Exposure of mouse zygotes to ethylene oxide (EtO) has been shown to increase the incidence of external malformations among late fetuses [Generoso et al. (1987) Mutat. Res., 176:267-274; Rutledge and Generoso, (1989) Teratology, 39:563-572]. The present study was designed to determine whether EtO also affects the skeletal system. We report here the effects of varying times of exposure during the zygotic period on skeletal development. Female hybrid mice were injected intraperitoneally (IP) with 125 mg/kg EtO at 1, 3, 5, or 7 hr postmating. A positive control group consisted of female mice that were injected IP with 150 mg/kg EtO once daily between the 6th to 8th days of gestation. Day 17 fetuses were double-stained for "blind" examination of skeletal deviations and degree of ossification.

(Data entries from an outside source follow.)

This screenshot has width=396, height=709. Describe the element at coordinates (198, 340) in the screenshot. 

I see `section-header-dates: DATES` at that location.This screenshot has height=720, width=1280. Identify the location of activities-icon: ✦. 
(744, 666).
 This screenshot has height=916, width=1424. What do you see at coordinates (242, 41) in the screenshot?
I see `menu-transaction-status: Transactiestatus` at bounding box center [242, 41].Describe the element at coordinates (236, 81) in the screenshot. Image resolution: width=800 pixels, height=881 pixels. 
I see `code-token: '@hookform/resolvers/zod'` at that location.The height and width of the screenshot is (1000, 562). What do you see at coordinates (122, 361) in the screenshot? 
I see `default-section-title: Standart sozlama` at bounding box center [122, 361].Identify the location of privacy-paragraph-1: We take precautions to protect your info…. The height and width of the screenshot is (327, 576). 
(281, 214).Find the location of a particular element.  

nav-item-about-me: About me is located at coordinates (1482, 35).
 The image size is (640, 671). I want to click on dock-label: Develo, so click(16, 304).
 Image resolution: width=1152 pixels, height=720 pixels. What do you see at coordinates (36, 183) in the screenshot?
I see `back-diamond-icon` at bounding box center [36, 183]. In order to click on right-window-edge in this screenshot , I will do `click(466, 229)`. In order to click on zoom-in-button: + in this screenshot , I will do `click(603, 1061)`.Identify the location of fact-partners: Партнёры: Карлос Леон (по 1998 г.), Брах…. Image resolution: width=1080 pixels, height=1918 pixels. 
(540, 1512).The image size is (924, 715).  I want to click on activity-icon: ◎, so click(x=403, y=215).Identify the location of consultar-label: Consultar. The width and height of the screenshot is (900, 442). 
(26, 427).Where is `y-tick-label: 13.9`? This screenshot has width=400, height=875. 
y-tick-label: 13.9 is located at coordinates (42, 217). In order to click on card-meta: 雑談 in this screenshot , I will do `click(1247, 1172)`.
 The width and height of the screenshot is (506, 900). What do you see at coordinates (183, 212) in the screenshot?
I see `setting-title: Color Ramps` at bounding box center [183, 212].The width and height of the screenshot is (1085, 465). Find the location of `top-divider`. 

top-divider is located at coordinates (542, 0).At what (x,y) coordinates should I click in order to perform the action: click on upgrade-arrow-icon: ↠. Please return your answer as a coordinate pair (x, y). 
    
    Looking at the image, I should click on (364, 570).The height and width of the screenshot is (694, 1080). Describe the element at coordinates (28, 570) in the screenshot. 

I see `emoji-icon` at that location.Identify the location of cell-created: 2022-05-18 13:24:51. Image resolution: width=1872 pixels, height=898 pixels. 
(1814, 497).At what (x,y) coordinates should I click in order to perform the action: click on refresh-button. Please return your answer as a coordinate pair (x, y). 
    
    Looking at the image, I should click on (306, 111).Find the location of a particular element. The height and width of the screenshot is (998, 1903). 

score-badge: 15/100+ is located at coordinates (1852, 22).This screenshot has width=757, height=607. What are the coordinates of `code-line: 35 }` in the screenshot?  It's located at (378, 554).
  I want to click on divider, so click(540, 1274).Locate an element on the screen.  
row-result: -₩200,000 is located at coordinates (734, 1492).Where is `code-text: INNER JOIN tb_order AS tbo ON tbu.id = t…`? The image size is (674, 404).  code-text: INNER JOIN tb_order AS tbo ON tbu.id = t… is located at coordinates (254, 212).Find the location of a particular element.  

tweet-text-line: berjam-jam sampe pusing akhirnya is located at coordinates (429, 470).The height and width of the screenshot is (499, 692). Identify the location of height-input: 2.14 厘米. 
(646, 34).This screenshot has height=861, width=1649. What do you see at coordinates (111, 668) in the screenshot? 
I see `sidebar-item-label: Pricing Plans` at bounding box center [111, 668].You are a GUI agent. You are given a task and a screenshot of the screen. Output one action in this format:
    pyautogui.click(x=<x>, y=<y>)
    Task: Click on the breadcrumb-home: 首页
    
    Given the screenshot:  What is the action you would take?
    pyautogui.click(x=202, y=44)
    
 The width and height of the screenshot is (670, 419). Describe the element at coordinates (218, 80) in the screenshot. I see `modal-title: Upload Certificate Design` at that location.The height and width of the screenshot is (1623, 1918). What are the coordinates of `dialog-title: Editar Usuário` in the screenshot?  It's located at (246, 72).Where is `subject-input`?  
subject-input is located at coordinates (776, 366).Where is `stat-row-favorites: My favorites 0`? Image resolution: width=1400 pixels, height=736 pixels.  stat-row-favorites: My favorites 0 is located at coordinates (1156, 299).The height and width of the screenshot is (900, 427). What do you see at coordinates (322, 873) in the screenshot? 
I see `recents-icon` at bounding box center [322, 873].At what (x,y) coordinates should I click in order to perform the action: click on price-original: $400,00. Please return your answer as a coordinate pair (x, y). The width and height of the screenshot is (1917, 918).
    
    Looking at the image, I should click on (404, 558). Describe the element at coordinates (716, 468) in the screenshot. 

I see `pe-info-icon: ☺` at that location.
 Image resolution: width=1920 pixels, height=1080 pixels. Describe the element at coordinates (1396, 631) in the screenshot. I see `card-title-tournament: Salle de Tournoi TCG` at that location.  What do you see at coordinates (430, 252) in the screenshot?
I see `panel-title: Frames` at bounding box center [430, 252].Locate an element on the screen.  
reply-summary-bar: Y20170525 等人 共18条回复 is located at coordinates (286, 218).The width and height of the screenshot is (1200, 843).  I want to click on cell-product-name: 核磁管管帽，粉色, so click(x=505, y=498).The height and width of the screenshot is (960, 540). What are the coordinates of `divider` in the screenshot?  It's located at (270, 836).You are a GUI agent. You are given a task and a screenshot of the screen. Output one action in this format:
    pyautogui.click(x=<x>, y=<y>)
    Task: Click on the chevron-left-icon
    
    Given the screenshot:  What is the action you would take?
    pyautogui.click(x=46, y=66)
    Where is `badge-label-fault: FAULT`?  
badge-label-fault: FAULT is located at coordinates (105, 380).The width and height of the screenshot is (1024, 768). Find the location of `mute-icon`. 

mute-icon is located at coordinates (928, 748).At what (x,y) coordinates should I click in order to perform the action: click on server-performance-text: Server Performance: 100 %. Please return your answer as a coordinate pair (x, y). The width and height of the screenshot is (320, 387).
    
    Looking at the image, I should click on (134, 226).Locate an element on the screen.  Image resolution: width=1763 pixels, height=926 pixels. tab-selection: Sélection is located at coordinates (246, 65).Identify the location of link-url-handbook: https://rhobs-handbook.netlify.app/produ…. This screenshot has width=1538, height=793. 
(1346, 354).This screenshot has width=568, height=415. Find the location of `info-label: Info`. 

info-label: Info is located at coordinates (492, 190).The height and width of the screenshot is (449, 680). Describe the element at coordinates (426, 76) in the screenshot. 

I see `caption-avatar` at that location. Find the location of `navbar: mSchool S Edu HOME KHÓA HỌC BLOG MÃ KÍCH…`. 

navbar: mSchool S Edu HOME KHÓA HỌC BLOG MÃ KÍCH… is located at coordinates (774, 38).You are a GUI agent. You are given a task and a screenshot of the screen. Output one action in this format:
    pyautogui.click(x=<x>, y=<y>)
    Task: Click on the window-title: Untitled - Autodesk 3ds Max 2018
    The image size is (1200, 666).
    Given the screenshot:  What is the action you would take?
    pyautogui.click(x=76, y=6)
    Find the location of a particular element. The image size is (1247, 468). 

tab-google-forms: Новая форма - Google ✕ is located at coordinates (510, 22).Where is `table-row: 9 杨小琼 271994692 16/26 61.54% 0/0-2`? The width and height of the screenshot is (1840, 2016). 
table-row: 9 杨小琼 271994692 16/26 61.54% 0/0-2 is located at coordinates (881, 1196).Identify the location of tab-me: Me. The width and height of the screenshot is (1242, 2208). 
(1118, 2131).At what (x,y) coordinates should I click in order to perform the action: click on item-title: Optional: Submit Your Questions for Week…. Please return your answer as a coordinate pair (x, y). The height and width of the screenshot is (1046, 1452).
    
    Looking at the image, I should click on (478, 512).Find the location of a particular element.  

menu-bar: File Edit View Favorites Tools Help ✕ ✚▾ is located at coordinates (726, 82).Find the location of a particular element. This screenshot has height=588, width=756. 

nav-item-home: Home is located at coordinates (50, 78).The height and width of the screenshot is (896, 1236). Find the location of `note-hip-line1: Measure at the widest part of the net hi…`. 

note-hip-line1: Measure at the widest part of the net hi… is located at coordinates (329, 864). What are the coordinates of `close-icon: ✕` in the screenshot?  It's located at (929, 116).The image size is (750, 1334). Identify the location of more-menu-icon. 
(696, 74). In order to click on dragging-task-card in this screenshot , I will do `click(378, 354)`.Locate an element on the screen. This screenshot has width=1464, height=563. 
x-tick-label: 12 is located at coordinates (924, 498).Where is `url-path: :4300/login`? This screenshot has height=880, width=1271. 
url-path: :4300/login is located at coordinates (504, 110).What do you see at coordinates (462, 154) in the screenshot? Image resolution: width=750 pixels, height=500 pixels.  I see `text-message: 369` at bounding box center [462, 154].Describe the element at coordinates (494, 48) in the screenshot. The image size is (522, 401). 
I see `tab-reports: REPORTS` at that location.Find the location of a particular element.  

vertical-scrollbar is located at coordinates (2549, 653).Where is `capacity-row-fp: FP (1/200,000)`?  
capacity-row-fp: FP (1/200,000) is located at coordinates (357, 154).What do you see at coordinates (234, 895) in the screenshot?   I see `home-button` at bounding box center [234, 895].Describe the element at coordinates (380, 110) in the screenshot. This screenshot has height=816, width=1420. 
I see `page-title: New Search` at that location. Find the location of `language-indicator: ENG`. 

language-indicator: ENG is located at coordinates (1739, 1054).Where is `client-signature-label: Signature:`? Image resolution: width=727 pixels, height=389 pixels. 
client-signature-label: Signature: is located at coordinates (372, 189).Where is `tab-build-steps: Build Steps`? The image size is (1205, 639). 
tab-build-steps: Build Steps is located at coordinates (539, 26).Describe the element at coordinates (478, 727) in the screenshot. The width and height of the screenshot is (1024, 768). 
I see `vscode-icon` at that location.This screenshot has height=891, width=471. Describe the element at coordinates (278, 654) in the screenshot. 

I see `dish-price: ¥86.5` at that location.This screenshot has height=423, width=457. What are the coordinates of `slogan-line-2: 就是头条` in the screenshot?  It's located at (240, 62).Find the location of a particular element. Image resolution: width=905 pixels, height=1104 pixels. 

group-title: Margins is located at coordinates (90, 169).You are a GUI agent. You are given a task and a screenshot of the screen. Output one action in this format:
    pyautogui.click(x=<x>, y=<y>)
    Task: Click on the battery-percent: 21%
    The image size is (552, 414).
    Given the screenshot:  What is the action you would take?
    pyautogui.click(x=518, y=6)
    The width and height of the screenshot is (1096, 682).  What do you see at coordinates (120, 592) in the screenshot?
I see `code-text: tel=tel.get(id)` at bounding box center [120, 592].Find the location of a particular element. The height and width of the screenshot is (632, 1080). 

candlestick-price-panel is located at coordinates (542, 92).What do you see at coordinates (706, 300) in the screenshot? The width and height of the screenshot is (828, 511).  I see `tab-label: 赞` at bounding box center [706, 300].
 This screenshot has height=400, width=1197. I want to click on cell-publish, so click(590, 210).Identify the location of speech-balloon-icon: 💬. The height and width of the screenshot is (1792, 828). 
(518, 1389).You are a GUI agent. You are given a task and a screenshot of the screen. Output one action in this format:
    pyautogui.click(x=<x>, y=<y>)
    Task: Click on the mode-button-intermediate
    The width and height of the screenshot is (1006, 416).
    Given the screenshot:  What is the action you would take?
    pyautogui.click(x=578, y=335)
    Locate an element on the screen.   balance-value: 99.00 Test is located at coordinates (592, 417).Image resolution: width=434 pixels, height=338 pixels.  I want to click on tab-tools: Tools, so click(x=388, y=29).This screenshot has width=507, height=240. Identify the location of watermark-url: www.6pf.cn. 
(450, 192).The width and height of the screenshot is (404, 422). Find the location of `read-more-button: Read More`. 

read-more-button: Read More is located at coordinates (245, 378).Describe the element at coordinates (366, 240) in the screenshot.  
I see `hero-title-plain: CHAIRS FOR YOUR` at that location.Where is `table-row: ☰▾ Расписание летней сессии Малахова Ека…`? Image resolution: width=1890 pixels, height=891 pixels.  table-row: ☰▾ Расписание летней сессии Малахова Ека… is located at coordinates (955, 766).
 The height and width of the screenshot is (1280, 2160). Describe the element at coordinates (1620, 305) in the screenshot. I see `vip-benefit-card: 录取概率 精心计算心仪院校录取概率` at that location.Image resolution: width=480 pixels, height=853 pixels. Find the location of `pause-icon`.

Zygotic exposure to EtO significantly increased loss of conceptuses as well as the incidence of external defects, skeletal anomalies, and retarded ossification in live day 17 fetuses. An increase in the number of exposed fetuses with cleft sternum was observed with the highest rate (58.5%) occurring in fetuses whose mothers were exposed to EtO 3 hours postmating. Cleft sternum was seen in only 5% of fetuses exposed during the period of organogenesis and less than 1% of control fetuses. It is concluded that zygotic exposure to EtO produces a pattern of skeletal defects that differs from those observed following treatment with EtO during organogenesis.